RG: Yeah, all the time, because I speak in a language, I try when I speak to groups, whether it's in writing or public speaking or in an interview or whatever I'm doing. I try and speak in language that's undeniable and not too provocative, right? To give you an example, we gave a presentation to about 1,500 people once, and I would characterize the audience as probably 80 to 90% Republican, right wing, conservative audience. We spoke about climate change. We spoke about immigration. We spoke about social systems. We spoke about a whole bunch of really hot button issues, but we never used those terms. We talked in undeniable terms of how we are interconnected and that molecules don't have passports and things that you couldn't deny, and when we were finished speaking we got a 15 minute standing ovation.
I think, for that audience, I think some of their opinions were changed. Although I don't know if we ever said the words "climate change", we certainly talked about the effects of climate change and talked about what dumping tons and tons of pollutants and greenhouse gasses into the atmosphere does, and how obvious that is in space that we don't have the great blue sky that we see from the ground. That's an illusion. What it really is is a paper-thin wrap of our planet where it, and I showed pictures of fires, of crop burnings on the Sub-Saharan African continent where the smoke encompasses the entire southern part of the continent to the limits of the atmosphere.

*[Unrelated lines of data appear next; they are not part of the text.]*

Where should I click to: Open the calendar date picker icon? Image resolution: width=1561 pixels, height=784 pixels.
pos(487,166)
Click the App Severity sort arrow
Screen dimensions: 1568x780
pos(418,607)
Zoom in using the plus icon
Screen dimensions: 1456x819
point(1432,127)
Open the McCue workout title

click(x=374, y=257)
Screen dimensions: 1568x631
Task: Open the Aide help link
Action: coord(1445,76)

I showed them pictures of it. I say, see how easy it is to completely change the composition of the atmosphere and we talked about what that did and how that changed the local temperature and how over time that changes the aggregate temperature, and what effects that has.
There's no argument. There's nothing you can say about it. It's right in your face. I mean, I guess you could argue with it, and you know, the people who argue the flat earth. It's hard to argue with people that are not being rational, but I think most people are rational.
The problem is that there are sides. The problem is instead of looking at severe weather patterns that are increasing in severity and the danger is increasing, we're parking ourselves into camps and we're trying to, we've gotten to the point where we refuse to accept any merit whatsoever in the opinion of the other side. That we've formed sides. I said, which is worse, to assume that there's nothing we can do about these severe weather patterns, and continue to pump millions of tons of greenhouse gasses into the atmosphere, which there is no argument, increases the temperature of the planet. That's a simple basic scientific fact that if you pump greenhouse gasses into the atmosphere, the atmosphere is going to heat up.
You can argue the extent to which it heats up, but you can't argue that it doesn't heat up. Because it heats up, it has a known proven effect on weather patterns which are more severe, so instead of trying to find ways to mitigate the danger and the impact of increasingly dangerous weather patterns, we're just fighting each other. That's the problem. When I put it in those terms, I can get agreement, which is amazing.